En este sentido, Lacan diferencia la alucinación del fenómeno interpretativo, y da el ejemplo de Freud del olvido de nombre Signorelli, donde el sujeto ha perdido la disposición del significante y se someterá a las leyes del lenguaje, mientras que en la alucinación se detiene ante la extrañeza del significado, hasta el punto de no poder comunicar el sentimiento que eso le produce, y subraya en relación a este relato de la alucinación el rasgo de mutismo aterrado, de abismo temporal, de inmovilidad en que se hunde el sujeto. También distingue la rememoración que se produce en el interior de un texto simbólico y que permite al sujeto acceder a un sentimiento de realidad frente a un recuerdo olvidado, de la reminiscencia que tiene que ver con la interrupción del texto, la ruptura temporal, el carácter inmemorial y el sentimiento de irrealidad.

Aquí aparece lo real como el elemento extratemporal, anacrónico, tal como lo define Enrique Acuña en el curso de este año y que opera de límite a la rememoración, a las vueltas dichas, al apres-coup de lo simbólico.

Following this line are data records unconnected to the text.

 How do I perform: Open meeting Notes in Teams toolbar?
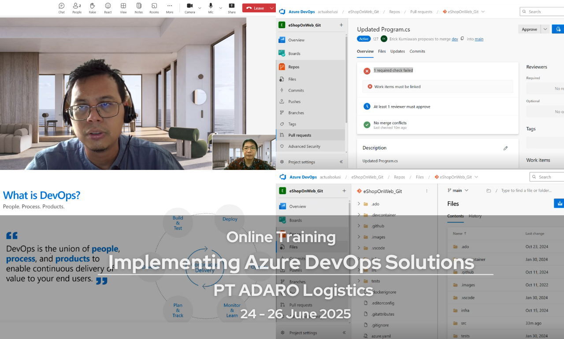(x=139, y=7)

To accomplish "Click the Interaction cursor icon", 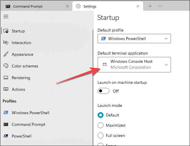I will [6, 43].
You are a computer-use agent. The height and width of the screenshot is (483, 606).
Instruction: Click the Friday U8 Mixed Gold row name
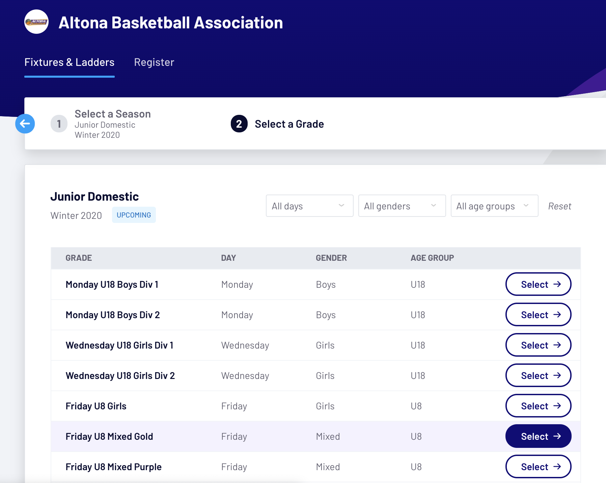(109, 437)
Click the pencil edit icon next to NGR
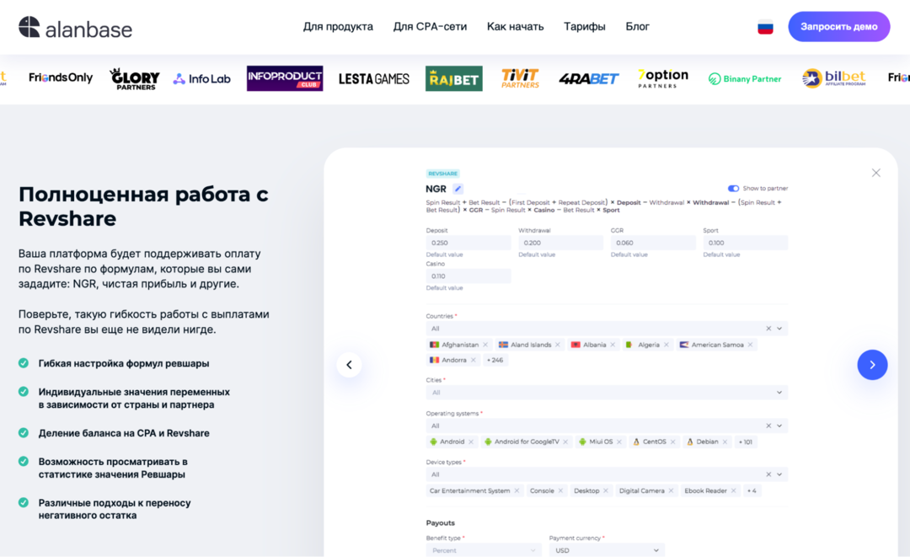 click(458, 189)
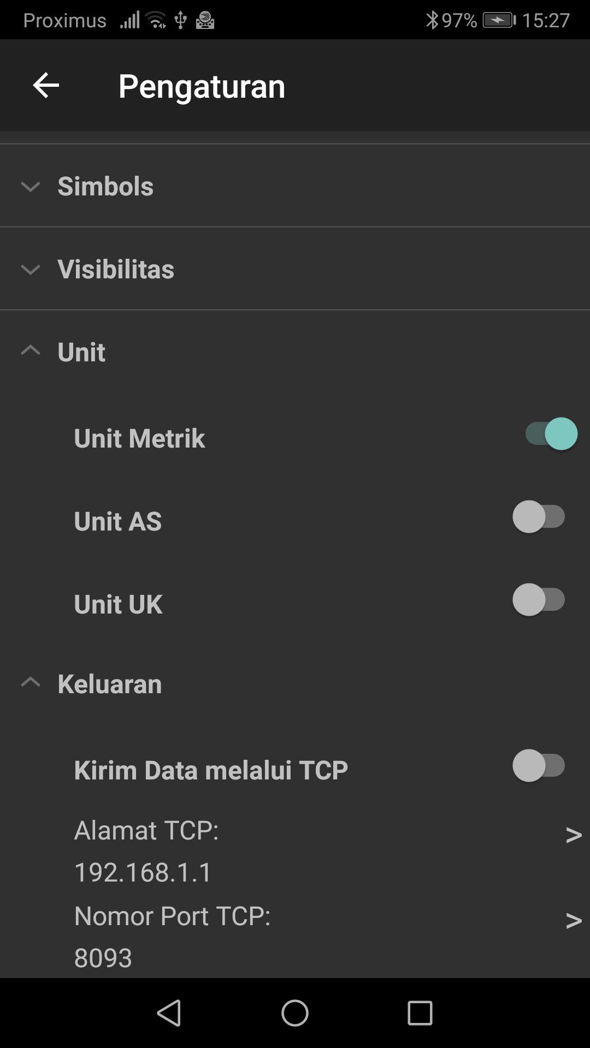Tap the Bluetooth status icon
Screen dimensions: 590x1048
click(432, 20)
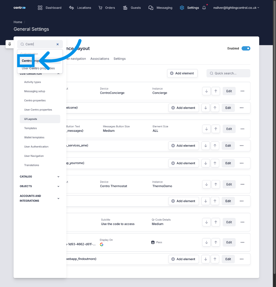The width and height of the screenshot is (276, 287).
Task: Move CentroConcierge element down with arrow
Action: pyautogui.click(x=206, y=91)
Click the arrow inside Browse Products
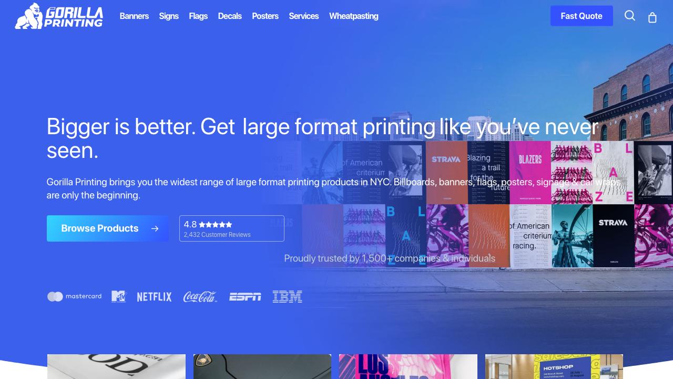673x379 pixels. coord(155,228)
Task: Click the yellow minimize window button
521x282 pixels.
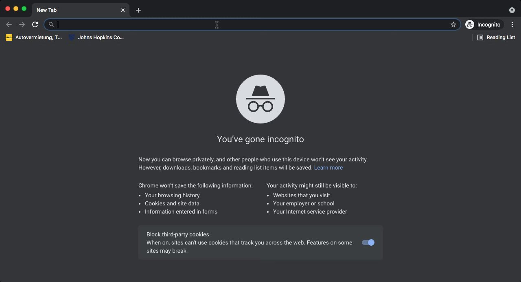Action: coord(16,9)
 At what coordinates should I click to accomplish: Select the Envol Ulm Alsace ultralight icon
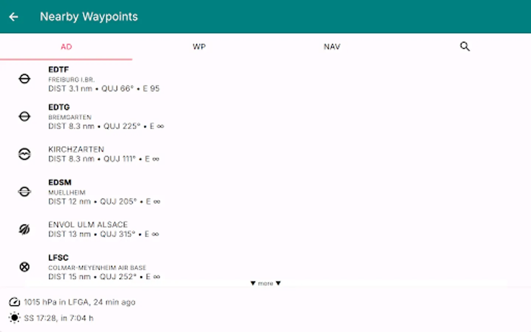pos(24,229)
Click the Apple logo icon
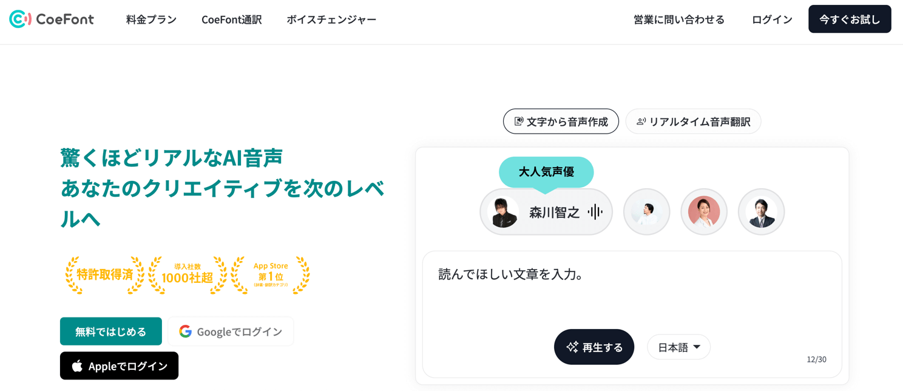 (x=77, y=366)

Hay una dimensión del inconsciente como historia en un análisis que se intersecta, como dice Lacan con lo real donde la verdad mentirosa de lo simbólico se agota en un sin-sentido.  

 

 

Notas Bibliográficas

1-     Lacan, Jacques, “Función y Campo de la palabra y del lenguaje en psicoanálisis”, en Escritos 1, Siglo XXI editores, 1987.

2-     Freud, Sigmund, “De la historia de una neurosis infantil (“el hombre de los Lobos)”, Amorrortu editores tomo XVII.